— Work instructions —
Carry over every line below in full, from the line containing "876x394 pixels." through the end of the lines, adding 37 to each coordinate in the answers.

— Supplied entries —
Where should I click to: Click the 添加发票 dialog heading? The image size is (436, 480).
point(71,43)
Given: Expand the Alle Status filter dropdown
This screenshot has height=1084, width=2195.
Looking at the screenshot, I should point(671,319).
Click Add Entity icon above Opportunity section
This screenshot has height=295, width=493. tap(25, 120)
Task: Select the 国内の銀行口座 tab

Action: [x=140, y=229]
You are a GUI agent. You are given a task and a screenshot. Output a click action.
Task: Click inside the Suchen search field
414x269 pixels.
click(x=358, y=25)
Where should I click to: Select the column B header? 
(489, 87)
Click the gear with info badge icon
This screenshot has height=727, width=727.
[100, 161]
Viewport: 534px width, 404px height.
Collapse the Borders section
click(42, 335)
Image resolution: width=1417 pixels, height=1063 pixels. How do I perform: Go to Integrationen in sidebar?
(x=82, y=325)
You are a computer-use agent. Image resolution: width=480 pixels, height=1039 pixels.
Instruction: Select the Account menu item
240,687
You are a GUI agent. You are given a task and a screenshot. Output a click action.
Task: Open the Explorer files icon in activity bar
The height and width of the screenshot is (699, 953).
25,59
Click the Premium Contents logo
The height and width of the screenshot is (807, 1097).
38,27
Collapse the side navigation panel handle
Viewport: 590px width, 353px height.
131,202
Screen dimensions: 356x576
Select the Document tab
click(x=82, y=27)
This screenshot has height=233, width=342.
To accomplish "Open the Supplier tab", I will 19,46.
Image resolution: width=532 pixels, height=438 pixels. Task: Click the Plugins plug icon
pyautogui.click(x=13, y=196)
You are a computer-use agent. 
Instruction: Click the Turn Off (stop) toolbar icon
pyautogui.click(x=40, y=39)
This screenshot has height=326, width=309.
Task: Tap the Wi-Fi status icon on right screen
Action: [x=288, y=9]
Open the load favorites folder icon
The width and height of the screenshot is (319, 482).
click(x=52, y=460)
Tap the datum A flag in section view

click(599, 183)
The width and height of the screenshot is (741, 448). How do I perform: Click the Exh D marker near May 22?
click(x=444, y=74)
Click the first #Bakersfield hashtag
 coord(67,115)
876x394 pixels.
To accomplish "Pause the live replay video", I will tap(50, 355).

— Worked answer —
876x394 pixels.
To accomplish "Pause the live replay video", I will tap(87, 392).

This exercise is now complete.